Provided material:
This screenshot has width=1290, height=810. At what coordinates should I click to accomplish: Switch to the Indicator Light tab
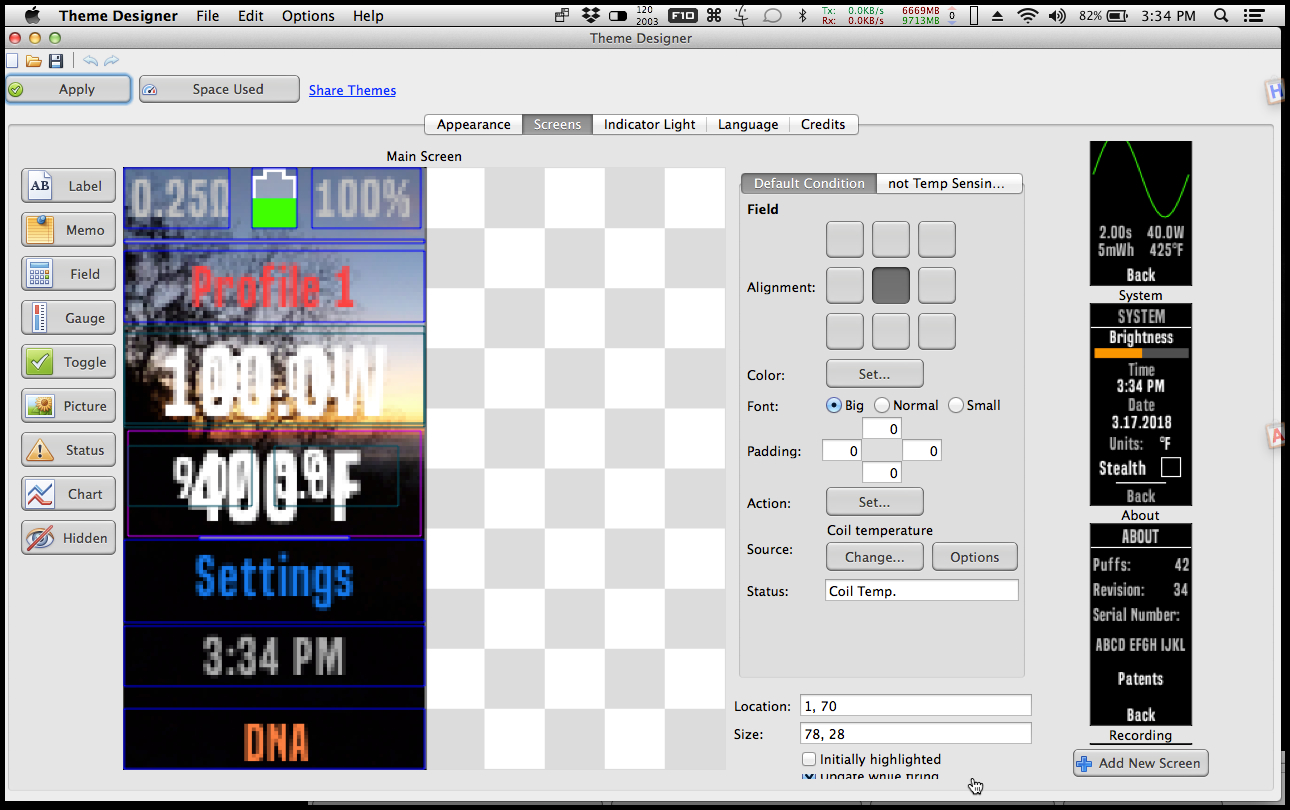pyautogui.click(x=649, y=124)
---
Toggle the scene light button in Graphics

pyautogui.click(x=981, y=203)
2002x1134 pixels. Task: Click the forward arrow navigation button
* * *
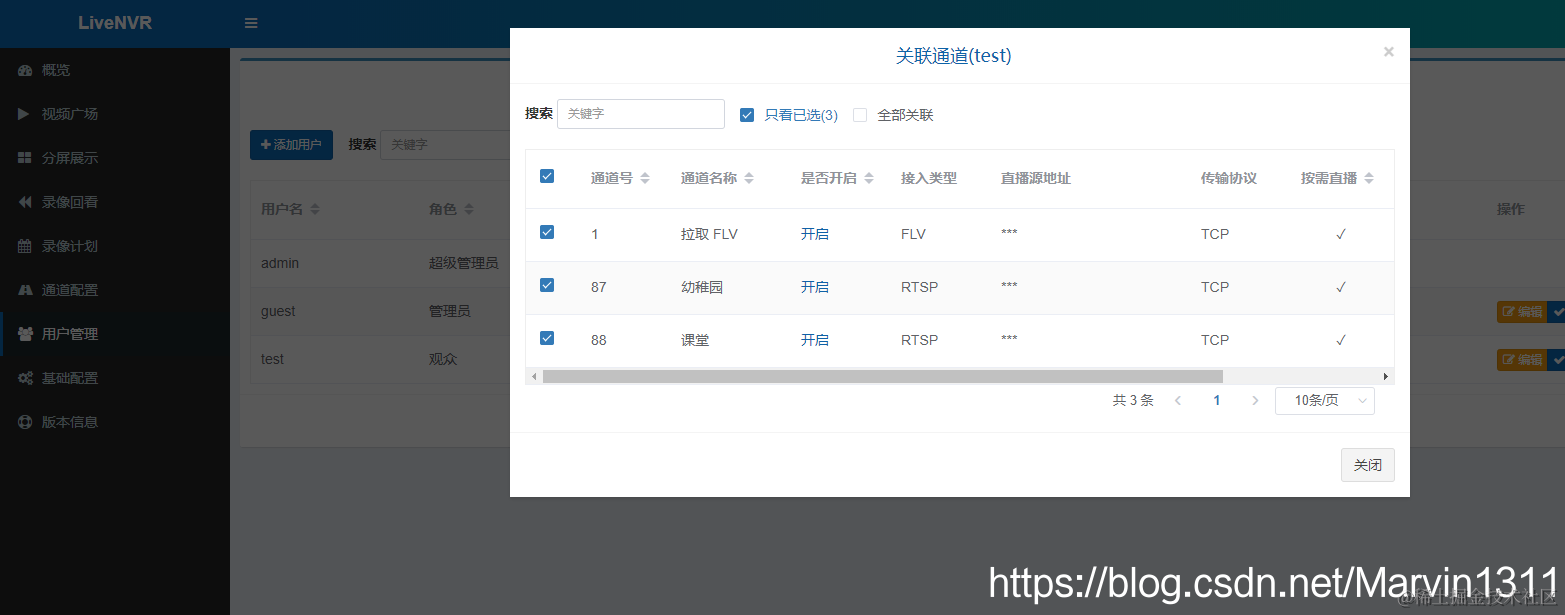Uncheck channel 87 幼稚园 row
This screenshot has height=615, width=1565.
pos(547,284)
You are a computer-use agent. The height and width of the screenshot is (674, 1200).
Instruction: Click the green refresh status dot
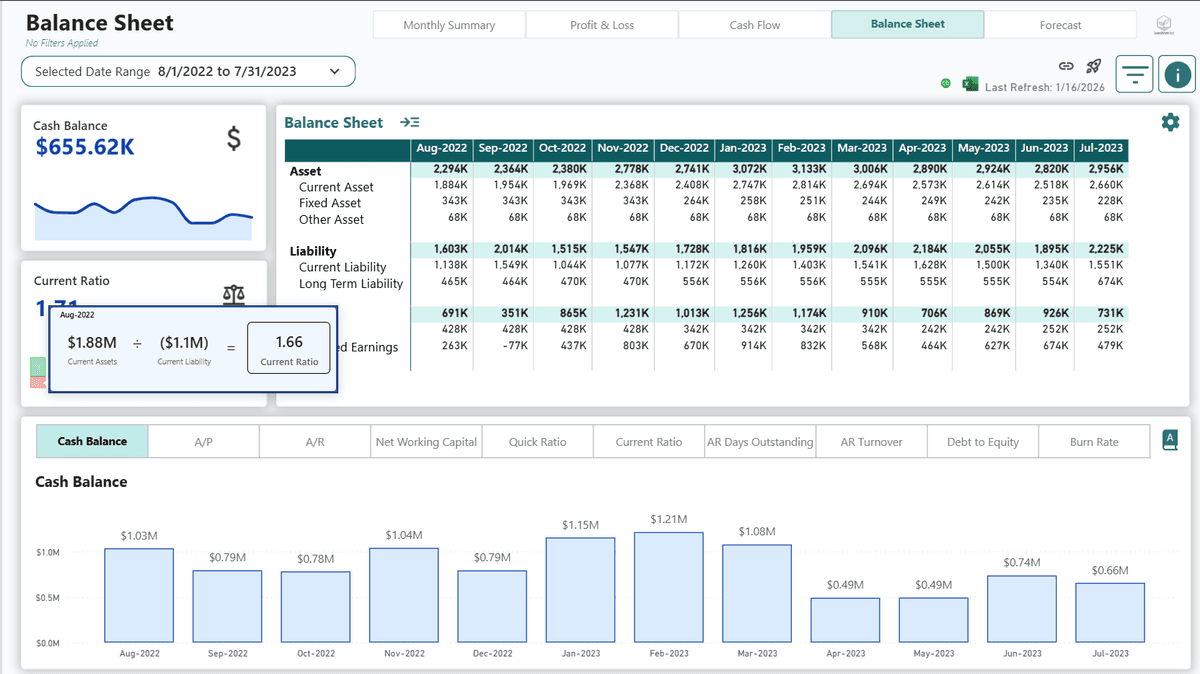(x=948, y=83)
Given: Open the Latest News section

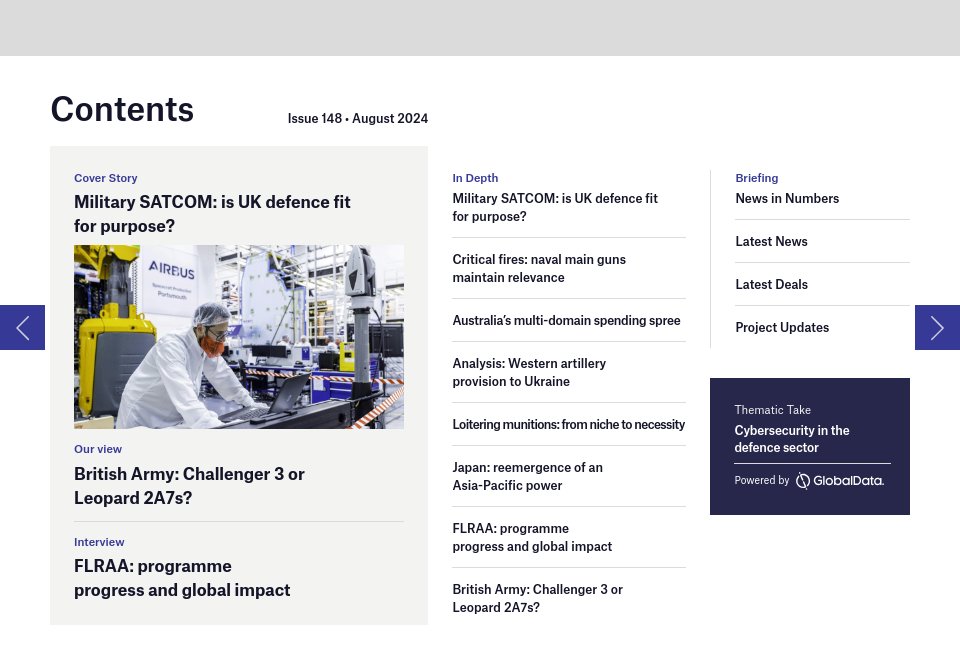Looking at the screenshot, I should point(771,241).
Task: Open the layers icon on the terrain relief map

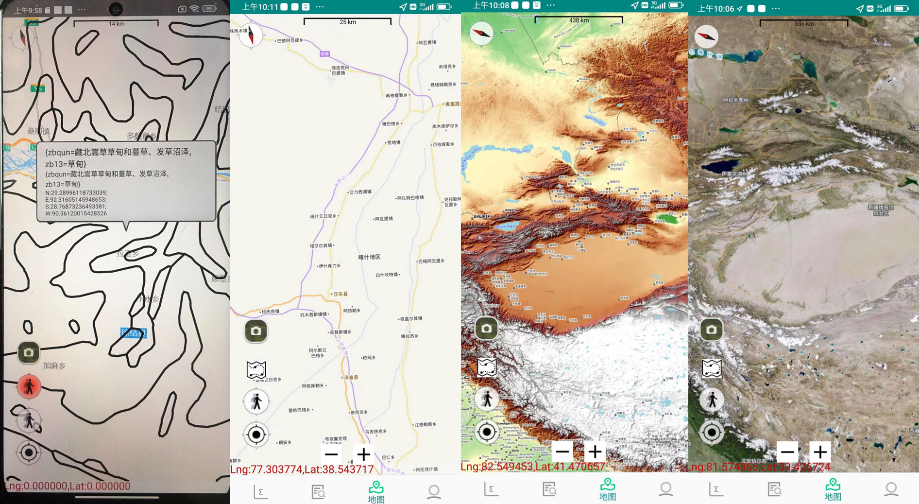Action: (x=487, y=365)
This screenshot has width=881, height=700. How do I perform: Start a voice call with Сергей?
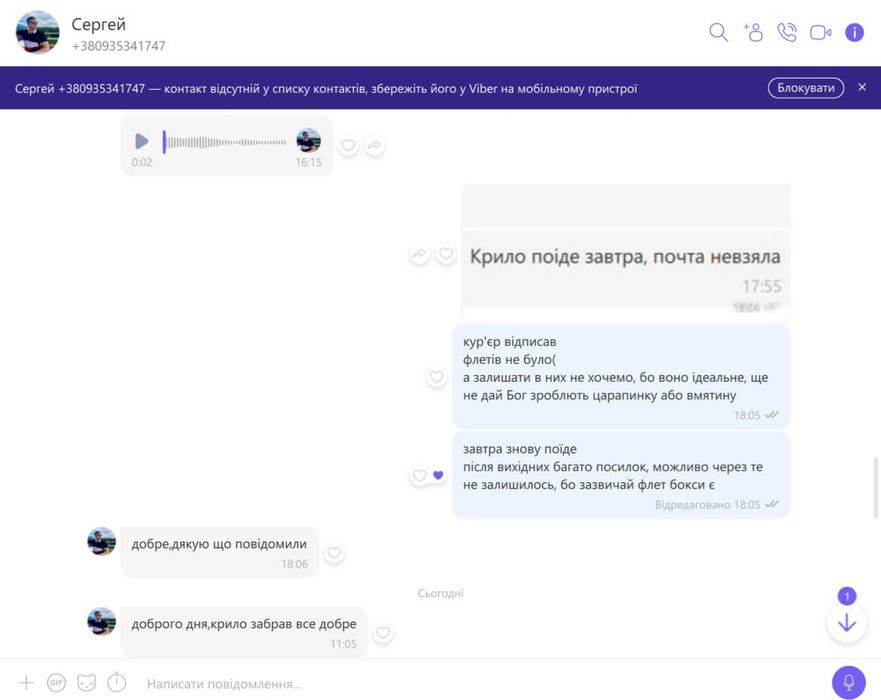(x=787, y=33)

What to do: Copy verbatim the records from the line containing "This screenshot has width=881, height=700." through the line containing "(x=787, y=33)", and omit the pictures.

Solution to the problem:
This screenshot has width=881, height=700. How do I perform: Start a voice call with Сергей?
(x=787, y=33)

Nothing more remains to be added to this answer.